Segment Start: Source material
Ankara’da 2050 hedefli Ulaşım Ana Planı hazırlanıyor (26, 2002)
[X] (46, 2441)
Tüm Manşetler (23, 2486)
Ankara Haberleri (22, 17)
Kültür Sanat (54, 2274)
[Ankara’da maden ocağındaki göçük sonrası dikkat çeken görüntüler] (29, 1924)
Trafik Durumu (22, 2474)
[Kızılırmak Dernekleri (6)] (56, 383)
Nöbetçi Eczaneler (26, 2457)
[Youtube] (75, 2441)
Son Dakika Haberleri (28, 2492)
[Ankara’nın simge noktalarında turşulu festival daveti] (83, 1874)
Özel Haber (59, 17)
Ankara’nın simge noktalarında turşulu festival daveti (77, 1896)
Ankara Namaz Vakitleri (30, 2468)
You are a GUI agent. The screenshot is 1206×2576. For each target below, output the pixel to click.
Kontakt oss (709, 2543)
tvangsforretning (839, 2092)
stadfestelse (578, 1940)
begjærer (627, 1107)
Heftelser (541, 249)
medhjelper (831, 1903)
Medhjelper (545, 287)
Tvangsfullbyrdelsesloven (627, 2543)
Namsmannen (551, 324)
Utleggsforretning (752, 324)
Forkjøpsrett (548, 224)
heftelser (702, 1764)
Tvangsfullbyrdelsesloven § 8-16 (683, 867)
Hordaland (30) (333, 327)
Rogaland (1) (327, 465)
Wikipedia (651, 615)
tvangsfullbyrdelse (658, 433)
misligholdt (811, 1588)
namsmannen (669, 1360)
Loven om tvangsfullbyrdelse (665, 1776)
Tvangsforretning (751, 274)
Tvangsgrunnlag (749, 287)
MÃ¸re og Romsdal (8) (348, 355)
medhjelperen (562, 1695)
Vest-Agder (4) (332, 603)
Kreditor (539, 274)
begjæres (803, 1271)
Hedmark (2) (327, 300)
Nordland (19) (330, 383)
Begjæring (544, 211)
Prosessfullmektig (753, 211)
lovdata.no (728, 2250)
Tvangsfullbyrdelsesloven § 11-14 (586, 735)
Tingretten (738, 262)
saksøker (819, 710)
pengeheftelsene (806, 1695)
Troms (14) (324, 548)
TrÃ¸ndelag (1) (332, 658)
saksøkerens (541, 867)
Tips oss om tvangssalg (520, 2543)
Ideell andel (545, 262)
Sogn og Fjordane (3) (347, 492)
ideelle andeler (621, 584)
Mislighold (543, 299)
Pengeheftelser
Segment End: Source material
__Prompt__. Transcribe word for word the lines from the one holding "Rogaland (1) (327, 465)" to the last line of the listing above, inclusive.

__Exercise solution__.
Rogaland (1) (327, 465)
Wikipedia (651, 615)
tvangsfullbyrdelse (658, 433)
misligholdt (811, 1588)
namsmannen (669, 1360)
Loven om tvangsfullbyrdelse (665, 1776)
Tvangsforretning (751, 274)
Tvangsgrunnlag (749, 287)
MÃ¸re og Romsdal (8) (348, 355)
medhjelperen (562, 1695)
Vest-Agder (4) (332, 603)
Kreditor (539, 274)
begjæres (803, 1271)
Hedmark (2) (327, 300)
Nordland (19) (330, 383)
Begjæring (544, 211)
Prosessfullmektig (753, 211)
lovdata.no (728, 2250)
Tvangsfullbyrdelsesloven § 11-14 (586, 735)
Tingretten (738, 262)
saksøker (819, 710)
pengeheftelsene (806, 1695)
Troms (14) (324, 548)
TrÃ¸ndelag (1) (332, 658)
saksøkerens (541, 867)
Tips oss om tvangssalg (520, 2543)
Ideell andel (545, 262)
Sogn og Fjordane (3) (347, 492)
ideelle andeler (621, 584)
Mislighold (543, 299)
Pengeheftelser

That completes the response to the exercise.